I have a CSV file which contains the columns as follows:
"Date","Time","TimeZone","Name","Type","Status","Currency","Gross","Fee","Net","From Email Address","To Email Address","Transaction ID","Shipping Address","Address Status","Item Title","Item ID","Shipping and Handling Amount","Insurance Amount","Sales Tax","Option 1 Name","Option 1 Value","Option 2 Name","Option 2 Value","Reference Txn ID","Invoice Number","Custom Number","Quantity","Receipt ID","Balance","Address Line 1","Address Line 2/District/Neighborhood","Town/City","State/Province/Region/County/Territory/Prefecture/Republic","Zip/Postal Code","Country","Contact Phone Number","Subject","Note","Country Code","Balance Impact"
I am trying to just grab the rows of data that contain the string Chain × Jewelry × Necklace in the Item Title column.
The name under each item title is different. For example. One might be Chain × Jewelry × Necklace Popcorn Necklace others are BLANK VALUES but I just want all of them that contain Chain × Jewelry × Necklace
How can I use pandas to pull these specific rows containing this string? I am having trouble.

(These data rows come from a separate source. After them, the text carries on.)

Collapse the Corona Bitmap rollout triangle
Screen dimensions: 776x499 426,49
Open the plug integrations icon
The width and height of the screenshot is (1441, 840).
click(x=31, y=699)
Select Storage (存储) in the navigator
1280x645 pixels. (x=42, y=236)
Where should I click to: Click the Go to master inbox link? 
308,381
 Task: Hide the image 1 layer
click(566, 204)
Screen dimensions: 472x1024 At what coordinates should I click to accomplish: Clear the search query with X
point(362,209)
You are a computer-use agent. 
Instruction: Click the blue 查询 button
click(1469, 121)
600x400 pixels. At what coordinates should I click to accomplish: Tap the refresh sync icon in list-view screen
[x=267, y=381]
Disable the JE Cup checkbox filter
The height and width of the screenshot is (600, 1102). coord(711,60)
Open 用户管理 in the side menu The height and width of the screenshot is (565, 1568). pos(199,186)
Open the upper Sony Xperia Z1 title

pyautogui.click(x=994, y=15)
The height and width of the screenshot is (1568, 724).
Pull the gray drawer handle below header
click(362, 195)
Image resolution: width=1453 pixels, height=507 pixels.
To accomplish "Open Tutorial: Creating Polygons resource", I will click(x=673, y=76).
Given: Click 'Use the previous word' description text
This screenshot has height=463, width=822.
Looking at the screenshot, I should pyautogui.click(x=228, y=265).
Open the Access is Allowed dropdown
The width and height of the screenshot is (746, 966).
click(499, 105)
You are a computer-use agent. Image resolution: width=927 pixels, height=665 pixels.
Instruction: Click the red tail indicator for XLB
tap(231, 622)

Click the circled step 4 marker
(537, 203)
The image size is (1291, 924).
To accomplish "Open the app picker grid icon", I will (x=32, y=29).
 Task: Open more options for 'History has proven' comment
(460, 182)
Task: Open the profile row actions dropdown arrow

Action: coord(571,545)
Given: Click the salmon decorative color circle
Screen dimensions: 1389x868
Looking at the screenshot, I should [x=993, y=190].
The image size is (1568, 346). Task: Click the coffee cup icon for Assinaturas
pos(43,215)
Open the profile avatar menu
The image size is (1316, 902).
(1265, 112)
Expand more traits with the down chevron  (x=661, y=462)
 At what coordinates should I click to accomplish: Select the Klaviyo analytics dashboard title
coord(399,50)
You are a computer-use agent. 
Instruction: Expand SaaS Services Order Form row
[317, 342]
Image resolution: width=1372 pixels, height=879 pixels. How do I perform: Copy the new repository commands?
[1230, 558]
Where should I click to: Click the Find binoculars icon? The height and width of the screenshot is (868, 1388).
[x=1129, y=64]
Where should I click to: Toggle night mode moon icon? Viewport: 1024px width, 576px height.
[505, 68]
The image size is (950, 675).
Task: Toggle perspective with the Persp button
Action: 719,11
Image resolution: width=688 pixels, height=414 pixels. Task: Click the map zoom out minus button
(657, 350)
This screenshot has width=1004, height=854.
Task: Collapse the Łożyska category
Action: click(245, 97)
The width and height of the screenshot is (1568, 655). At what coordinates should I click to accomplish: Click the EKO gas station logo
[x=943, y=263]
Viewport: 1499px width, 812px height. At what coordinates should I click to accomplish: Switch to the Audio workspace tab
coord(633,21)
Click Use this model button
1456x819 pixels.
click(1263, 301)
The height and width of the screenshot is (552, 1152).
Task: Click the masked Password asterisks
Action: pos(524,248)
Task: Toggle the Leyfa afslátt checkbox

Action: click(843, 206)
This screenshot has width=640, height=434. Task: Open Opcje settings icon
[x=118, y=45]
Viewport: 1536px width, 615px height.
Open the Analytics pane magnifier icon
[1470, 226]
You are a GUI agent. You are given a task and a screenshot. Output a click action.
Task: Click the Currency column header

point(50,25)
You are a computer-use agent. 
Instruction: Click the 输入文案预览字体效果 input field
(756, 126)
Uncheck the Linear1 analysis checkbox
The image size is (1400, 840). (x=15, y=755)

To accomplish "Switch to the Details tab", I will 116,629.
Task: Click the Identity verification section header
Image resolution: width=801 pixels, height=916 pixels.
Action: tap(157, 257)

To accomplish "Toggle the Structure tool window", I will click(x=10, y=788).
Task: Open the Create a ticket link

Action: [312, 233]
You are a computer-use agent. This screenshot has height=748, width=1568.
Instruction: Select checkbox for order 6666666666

Any help is greatly appreciated thank you.
CodePudding user response:
Try this:
df = pd.read_csv('path/to/your/file.csv')
df = df[df['Item Title'].fillna('').str.contains('Chain × Jewelry × Necklace') & df['Name'].fillna('').str.len().gt(0)]
CodePudding user response:
You can use regex:
df[df["Item Title"].str.contains(r"^(?=.*\bChain\b)(?=.*\bJewelry\b)(?=.*\bNecklace\b). ", regex=True)]